One of the key economic themes at the election was getting New Zealand’s regions moving again. For decades a slow, but steady drift of people to the urban areas has been going on. Some how the regions have soldiered on, wondering what it will take to be noticed in the corridors of power. but with living costs in Auckland, Wellington and Christchurch getting expensive pushing people out to smaller centres around the country, what is there to help these places get growing again?
The traditional answers have been “lets get dairy projects going – everyone likes dairying” or “lets get services back into these communities, like banks, and so on”.
However the economic boost should be looking at diversifying the product coming out of the regions, rather than further stoking a select few industries. For too long New Zealand has had a habit of focussing on primary industries, that whilst they have given us huge returns on what we have put in, have also come at significant cost. Also, there is a risk that goes with not having spread the proverbial eggs through sufficient baskets – if one collapses and all of the eggs are in it, there goes the economy. New Zealand has its eggs largely in tourism, dairying and a few others.
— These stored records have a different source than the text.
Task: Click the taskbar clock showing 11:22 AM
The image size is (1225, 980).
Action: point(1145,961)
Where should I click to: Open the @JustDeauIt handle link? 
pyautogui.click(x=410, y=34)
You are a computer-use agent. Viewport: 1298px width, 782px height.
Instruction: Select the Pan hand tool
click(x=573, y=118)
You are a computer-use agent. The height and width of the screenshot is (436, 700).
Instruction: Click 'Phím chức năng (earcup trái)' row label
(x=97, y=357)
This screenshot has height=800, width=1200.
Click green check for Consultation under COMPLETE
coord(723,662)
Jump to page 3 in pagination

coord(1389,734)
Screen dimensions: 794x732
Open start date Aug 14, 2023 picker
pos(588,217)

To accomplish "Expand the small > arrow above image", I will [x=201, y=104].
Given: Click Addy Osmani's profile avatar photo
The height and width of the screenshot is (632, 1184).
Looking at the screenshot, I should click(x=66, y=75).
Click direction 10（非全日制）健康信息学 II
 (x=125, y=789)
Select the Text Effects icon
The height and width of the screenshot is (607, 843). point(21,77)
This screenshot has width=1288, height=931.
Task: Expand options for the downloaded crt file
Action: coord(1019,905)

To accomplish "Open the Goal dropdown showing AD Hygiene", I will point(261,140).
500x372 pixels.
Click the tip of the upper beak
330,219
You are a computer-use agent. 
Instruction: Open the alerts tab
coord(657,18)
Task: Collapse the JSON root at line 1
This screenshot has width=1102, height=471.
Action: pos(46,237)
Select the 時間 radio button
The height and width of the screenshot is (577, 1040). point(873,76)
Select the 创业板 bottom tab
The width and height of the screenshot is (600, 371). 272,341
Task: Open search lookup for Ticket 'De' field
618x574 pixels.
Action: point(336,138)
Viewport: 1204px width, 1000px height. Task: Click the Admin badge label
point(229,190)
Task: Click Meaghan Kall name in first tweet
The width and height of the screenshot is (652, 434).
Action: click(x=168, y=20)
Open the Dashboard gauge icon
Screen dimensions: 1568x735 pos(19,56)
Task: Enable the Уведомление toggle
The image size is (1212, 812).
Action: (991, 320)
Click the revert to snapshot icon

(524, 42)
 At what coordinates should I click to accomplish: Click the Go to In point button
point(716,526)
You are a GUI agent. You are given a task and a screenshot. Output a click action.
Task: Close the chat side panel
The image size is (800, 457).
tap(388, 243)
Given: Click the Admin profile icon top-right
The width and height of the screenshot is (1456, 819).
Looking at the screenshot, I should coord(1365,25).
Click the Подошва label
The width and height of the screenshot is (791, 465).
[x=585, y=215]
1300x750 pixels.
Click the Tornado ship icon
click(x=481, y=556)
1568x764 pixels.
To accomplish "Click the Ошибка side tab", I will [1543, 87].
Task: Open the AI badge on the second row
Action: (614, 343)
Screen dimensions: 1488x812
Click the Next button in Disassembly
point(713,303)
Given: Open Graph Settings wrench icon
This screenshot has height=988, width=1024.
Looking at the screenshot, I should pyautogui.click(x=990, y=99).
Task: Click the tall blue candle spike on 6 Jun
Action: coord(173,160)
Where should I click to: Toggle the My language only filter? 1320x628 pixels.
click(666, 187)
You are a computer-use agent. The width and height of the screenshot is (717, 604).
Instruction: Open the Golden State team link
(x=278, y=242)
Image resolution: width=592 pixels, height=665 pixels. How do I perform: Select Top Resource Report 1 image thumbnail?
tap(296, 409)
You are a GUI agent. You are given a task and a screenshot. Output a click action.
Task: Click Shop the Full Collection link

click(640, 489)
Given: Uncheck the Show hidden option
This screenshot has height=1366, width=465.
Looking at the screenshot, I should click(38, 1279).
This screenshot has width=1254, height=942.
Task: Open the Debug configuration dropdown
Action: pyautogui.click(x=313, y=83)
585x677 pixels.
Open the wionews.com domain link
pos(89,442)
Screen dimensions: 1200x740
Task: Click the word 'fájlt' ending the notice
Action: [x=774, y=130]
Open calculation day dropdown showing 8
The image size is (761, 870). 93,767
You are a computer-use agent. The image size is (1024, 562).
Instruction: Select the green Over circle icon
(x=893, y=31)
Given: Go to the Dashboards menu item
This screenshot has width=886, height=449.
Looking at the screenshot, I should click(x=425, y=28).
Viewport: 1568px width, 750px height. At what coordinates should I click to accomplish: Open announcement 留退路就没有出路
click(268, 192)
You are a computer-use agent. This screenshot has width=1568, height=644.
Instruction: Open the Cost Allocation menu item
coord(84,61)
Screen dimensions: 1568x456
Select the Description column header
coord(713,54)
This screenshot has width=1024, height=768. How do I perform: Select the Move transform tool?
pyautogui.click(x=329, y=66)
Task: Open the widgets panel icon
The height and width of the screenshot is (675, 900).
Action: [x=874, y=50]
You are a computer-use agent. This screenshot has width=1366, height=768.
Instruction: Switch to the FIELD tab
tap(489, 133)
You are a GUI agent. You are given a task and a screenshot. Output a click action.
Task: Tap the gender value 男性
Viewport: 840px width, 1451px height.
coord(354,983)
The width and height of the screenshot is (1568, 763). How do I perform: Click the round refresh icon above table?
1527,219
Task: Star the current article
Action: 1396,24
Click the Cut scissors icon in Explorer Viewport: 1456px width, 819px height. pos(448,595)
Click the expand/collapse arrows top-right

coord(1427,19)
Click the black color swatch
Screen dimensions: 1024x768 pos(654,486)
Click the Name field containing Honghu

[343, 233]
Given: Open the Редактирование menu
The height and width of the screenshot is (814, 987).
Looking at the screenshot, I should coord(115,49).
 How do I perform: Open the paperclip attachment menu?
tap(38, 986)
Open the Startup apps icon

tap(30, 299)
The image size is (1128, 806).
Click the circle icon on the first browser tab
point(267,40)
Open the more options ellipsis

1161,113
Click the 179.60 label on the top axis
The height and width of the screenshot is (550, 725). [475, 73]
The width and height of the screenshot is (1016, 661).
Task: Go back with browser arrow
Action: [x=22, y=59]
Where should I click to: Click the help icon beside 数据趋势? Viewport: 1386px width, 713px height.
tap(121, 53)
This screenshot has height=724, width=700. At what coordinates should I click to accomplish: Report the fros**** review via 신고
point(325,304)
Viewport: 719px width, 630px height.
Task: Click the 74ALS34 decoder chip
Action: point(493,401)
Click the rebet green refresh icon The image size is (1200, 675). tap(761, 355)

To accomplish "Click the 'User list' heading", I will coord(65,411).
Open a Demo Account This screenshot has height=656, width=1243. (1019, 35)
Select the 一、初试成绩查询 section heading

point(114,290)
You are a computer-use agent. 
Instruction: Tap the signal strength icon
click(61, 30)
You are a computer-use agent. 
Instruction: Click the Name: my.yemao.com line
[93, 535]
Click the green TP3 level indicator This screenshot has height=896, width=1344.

Neither the Labour-led coalition Government of Prime Minister Helen Clark, nor the National-led coalition Government of Prime Ministers John Key and Bill English made sufficient effort to diversify.
But there are ideas as to what could be done. What needs to happen though is a willingness to look outside the quite enclosed box that severely limits our ability to envisage a long term future.
One idea for example, noting that a Chinese company wants to build a Waste to Energy plant on the West Coast, is explore the feasibility of putting the waste that it would consume on rail. It would serve a two fold purpose. Aside from taking more than the equivalent of trucks of waste off the road, it would help pay the for the cost of helping to keep the Otira railway tunnel open.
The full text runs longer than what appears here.